You want Zimbabweans to pay for those piled pieces of decaying, iron-age technology in the name of investments? And pay to a person who has been scoping billions and billions worth of minerals for a penny?

You want to suggest the equipment investors bring here for the sole purpose of exploiting our minerals has greater value than the minerals themselves? Why would anyone bother to haul that equipment here?

Well, if the Prime Minister's wish is to pay for the 51 percent, then he must order Biti to pay. He has the money. Otherwise why would he exceed the national law to want to compensate white farmers to the tune of US$3 billion which they are owed by the British Government at law?

Breeding zvigananda zvedu

I want to address the issue of class in another instalment. But let me just provoke a thought: Indigenisation is not about creating a classless society, wherever that exists on this earth.

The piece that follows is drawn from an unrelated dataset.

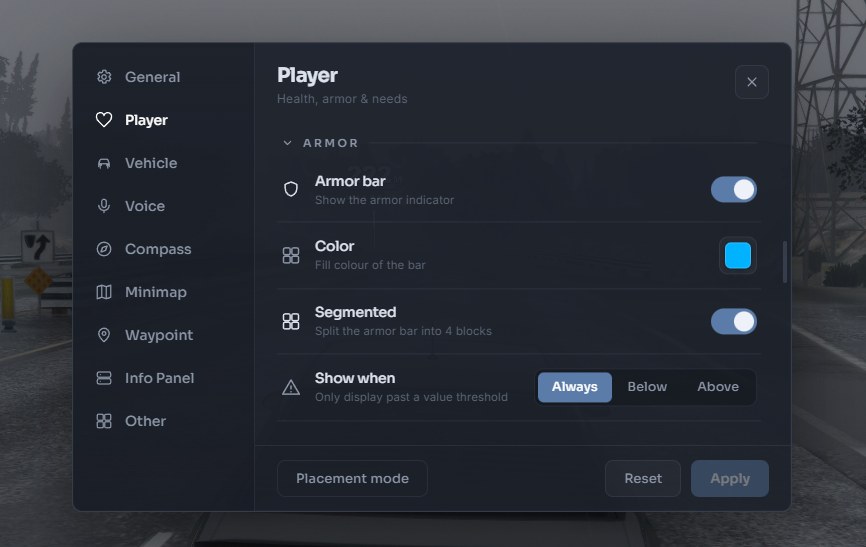Click the Placement mode button
The height and width of the screenshot is (547, 866).
[352, 478]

The MDC-T cannot be bothered by that, surely? Such a goal is not in their policy purview. It cannot be, given who sired them.

Indigenisation is about creating a genuine national middle class, zvigananda zvedu vatema! Not to import them from America. Vematumbu vedu! You do not have to guess my distaste for that despicable class so given to vapid materialism. I hate it. Given a chance I would annihilate it. Yet I recognise its necessity, its inevitability as an intermediary evil, en route for founding of a more egalitarian society.

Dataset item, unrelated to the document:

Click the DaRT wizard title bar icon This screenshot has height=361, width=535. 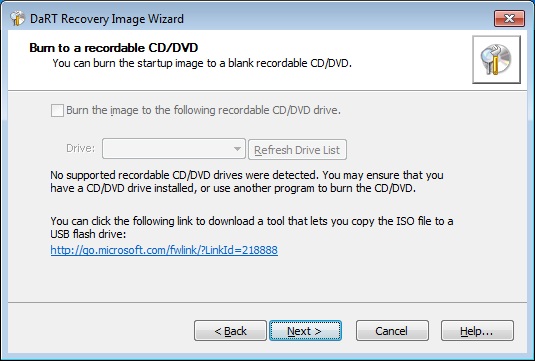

In a national post-liberation Zimbabwe, you cannot continue to grapple with the anomaly of a race that is a class, the anomaly of a class that is a race. What will you have done with that Independence towards whose attainment so much blood was shed? Merely to symbolically break that race-class' stranglehold on the politics of your country? And now that the race-class has come back politically, so what is your real gain from that Independence? Nil! So the real way forward is to break that race-class dialectic, so you begin to localise and indigenise contradictions that shape your society.

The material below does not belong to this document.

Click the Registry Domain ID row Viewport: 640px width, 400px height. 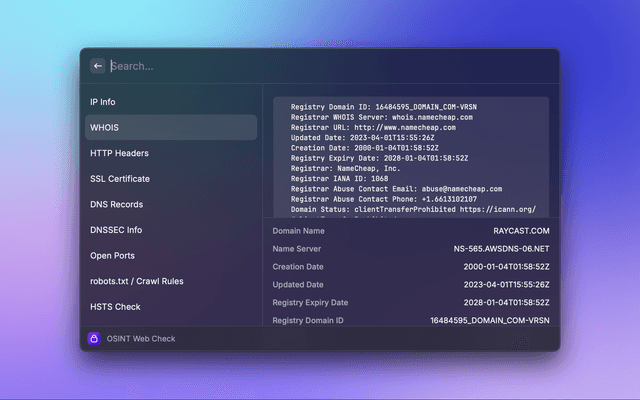411,320
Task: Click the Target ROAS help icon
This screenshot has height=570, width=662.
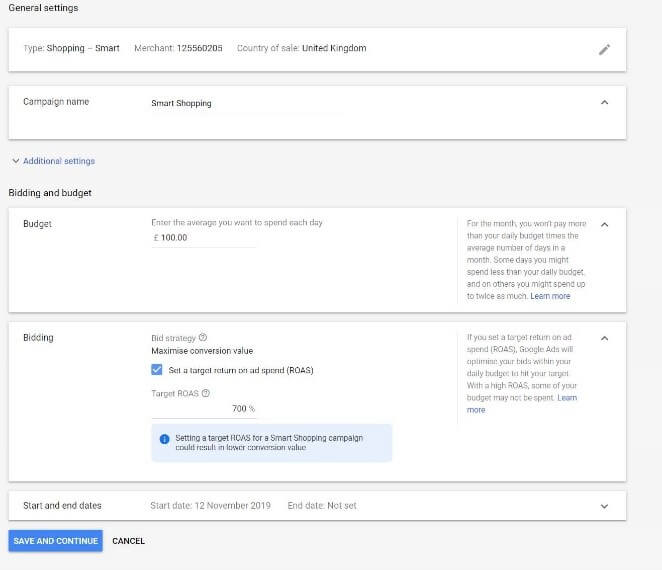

That way you banish overseas politics that continue to be re-imported into the national body-politic. Tonetsana pachedu sevene vezviro, vene venhaka. The same way we replace the white governing class as a matter of political independence is the same way we must replace the white mining, industrial and commercial class as a matter of national economic Independence. That does not mean an end to history in both cases. That is why we have parties and elections; that is why we have takeovers, combinations and collapses.

Between Mahathir and Malema.

I repeat: there is nowhere in the world where affirmative action has yielded a classless society which, anyway, exists nowhere on this troubled earth. Post-cold war Eastern block chose mafia and kleptocracy to build and found an owning class.

Today countries like Russia do have a stable indigenous middle class, as successor class to the parasitic Soviet State. It has worked for Russia and other old Eastern bloc countries. This is why Russia's dashing tycoons can wreak havoc in London and New York. Malaysia chose an affirmative programme for the Burmaputras. Today it has a bigger, multicultural pool of a dashing middle class, much of it associated with State companies.

That, too, has worked for that country which has really scaled up the global ladder into a middle income country. China is using senior officers from the Communist Party and the People's Liberation Army to go entrepreneurial world-wide, all backed by the Chinese State. It is working for them, which is why China is sole donor to once-upon-a-time great, all-powerful America.

Near to us, South Africa has used white-dominated boardroom deals in the hope of founding its own black middle class. The result has been dual: a fat Ramaphosa on the one hand, an angry Malema on the other.

It is not for me to judge, but the message is very clear: you must empower your people whose only resource and weapon in this critical war is an enlightened political leadership, whether found on the top as in Mahathir Mohammad of Malaysia, or whether fated to emerge from below as in Malema of South Africa. Between these antipodes, where do you stand, Mister Prime Minister? Icho!